■ Set exercise: Quote the stretch of the material that opens with the line containing "Viewport: 1001px width, 1204px height." and closes with the line containing "the three-dot more", copying each line word for word. Leave the pictures out of your answer.

==================================================

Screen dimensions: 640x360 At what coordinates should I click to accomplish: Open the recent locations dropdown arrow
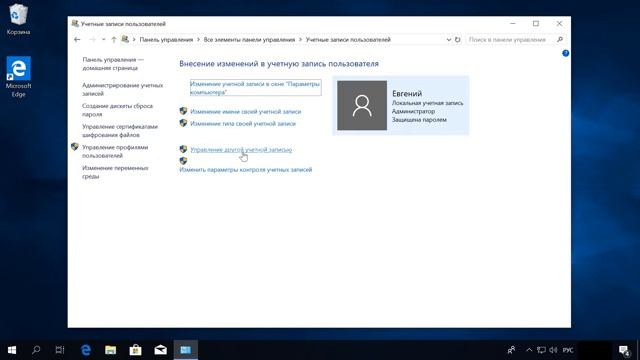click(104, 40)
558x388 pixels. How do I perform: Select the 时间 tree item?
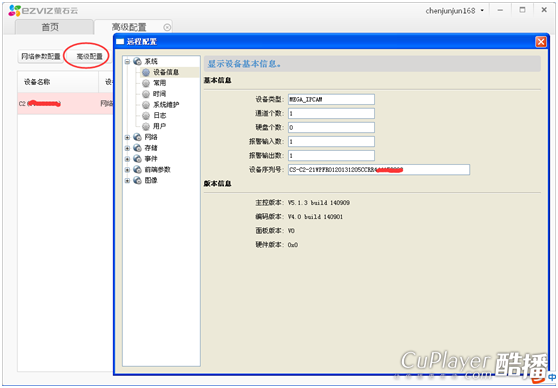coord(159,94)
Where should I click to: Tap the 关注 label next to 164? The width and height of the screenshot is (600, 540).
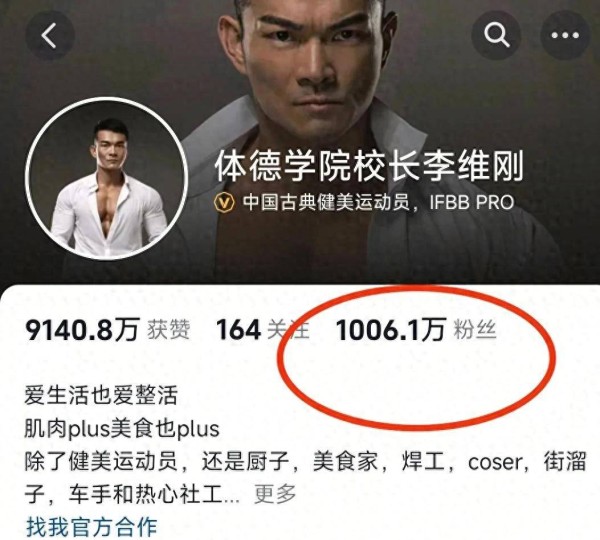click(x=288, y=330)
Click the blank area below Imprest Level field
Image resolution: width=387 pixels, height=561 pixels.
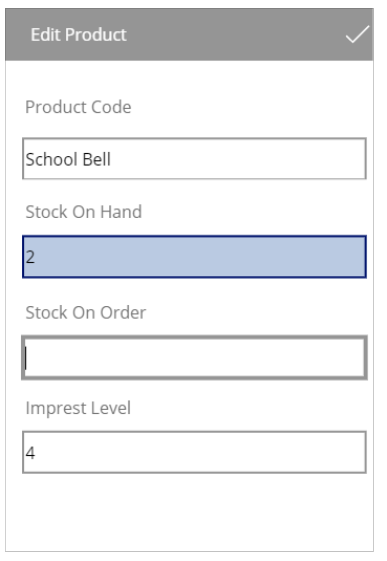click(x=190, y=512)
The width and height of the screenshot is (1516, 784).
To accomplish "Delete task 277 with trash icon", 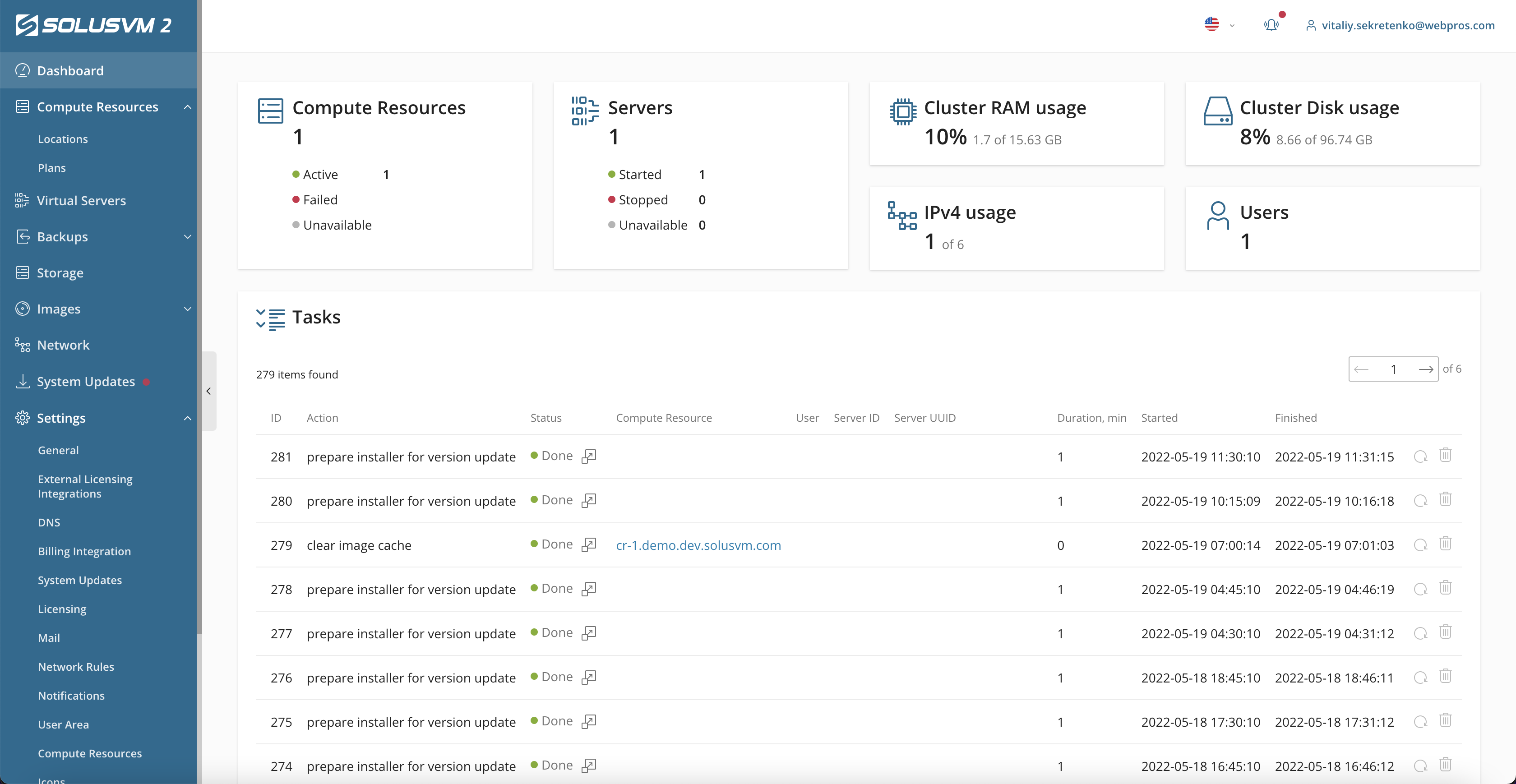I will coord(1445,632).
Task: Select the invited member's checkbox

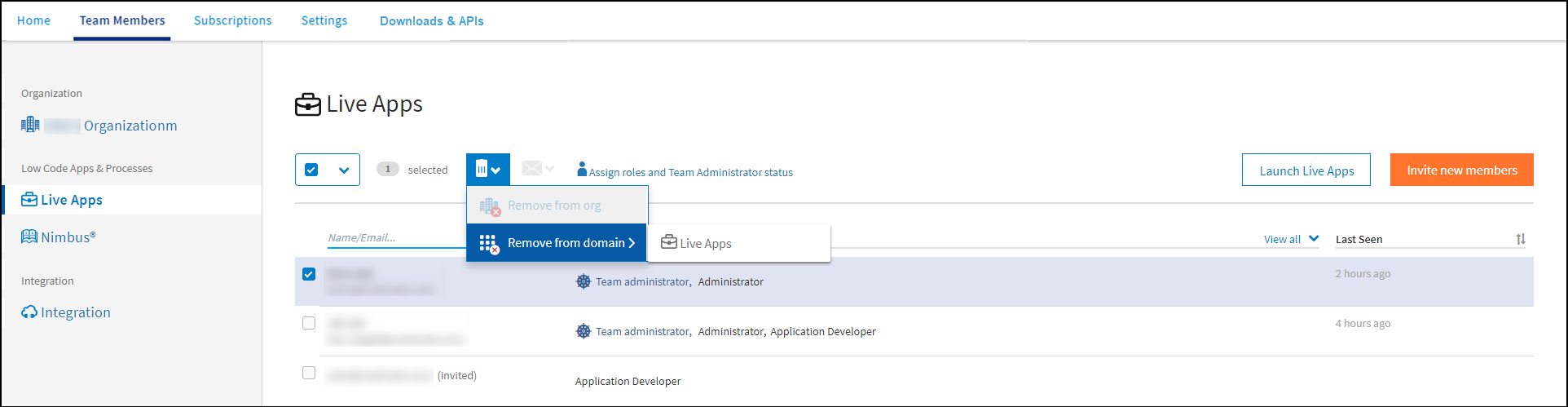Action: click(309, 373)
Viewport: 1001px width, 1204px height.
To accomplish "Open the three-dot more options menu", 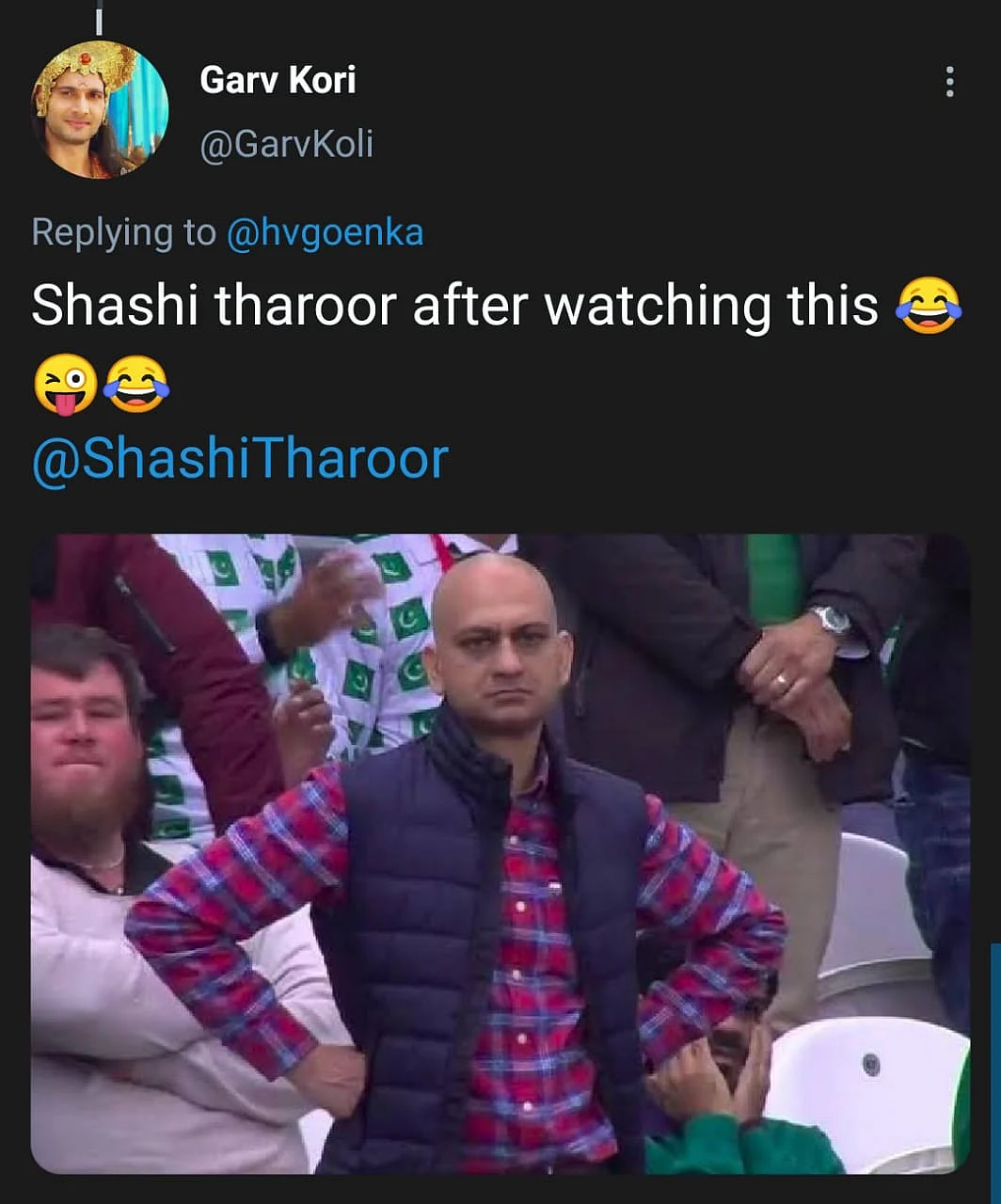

==================================================

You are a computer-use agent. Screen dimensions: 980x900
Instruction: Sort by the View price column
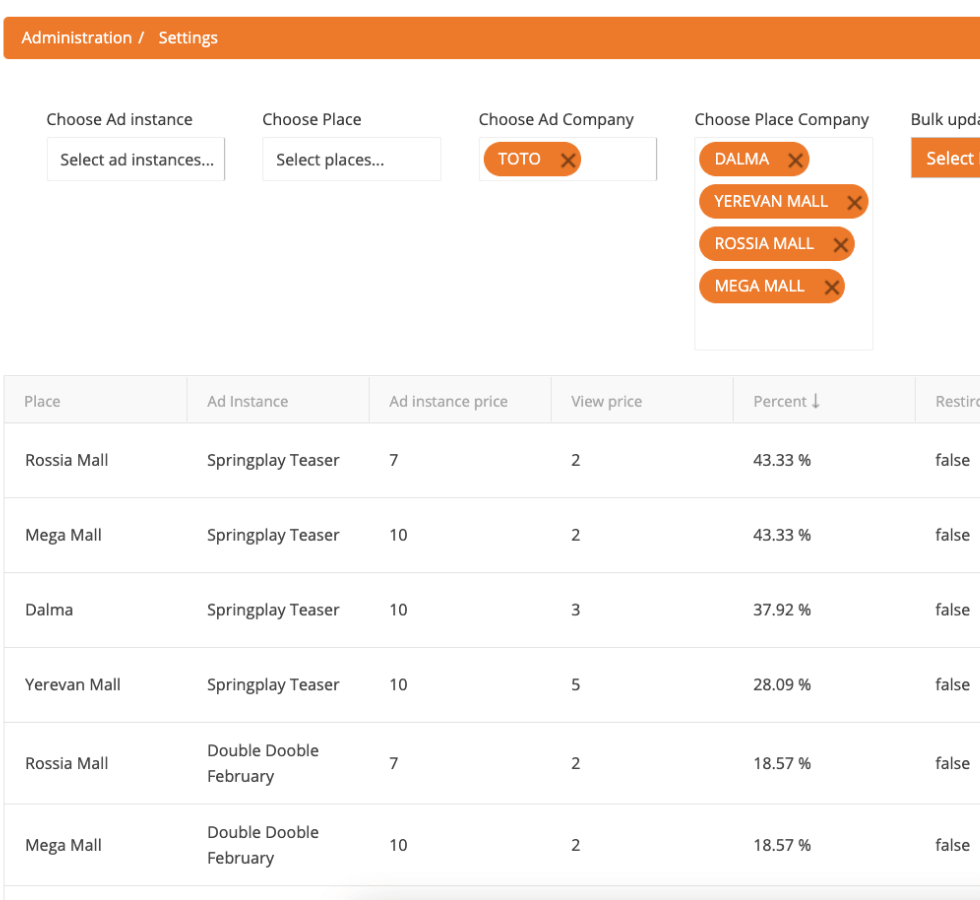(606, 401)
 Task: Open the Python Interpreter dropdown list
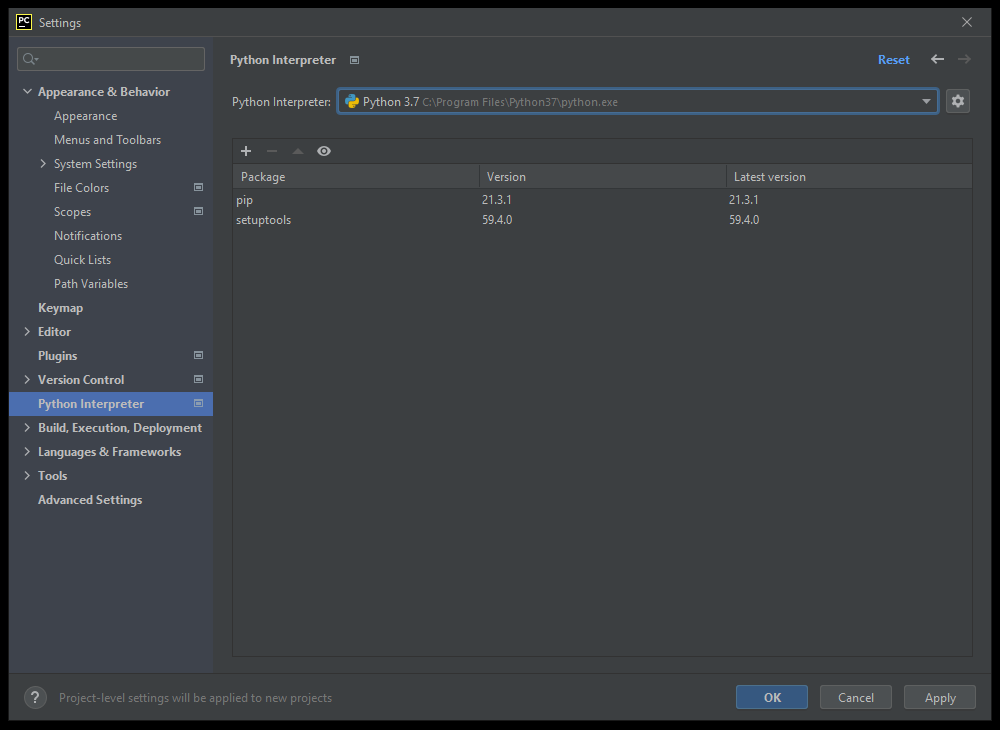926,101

==================================================

■ Written response:
Viewport: 1001px width, 1204px height.
To accomplish "Open the three-dot more options menu", 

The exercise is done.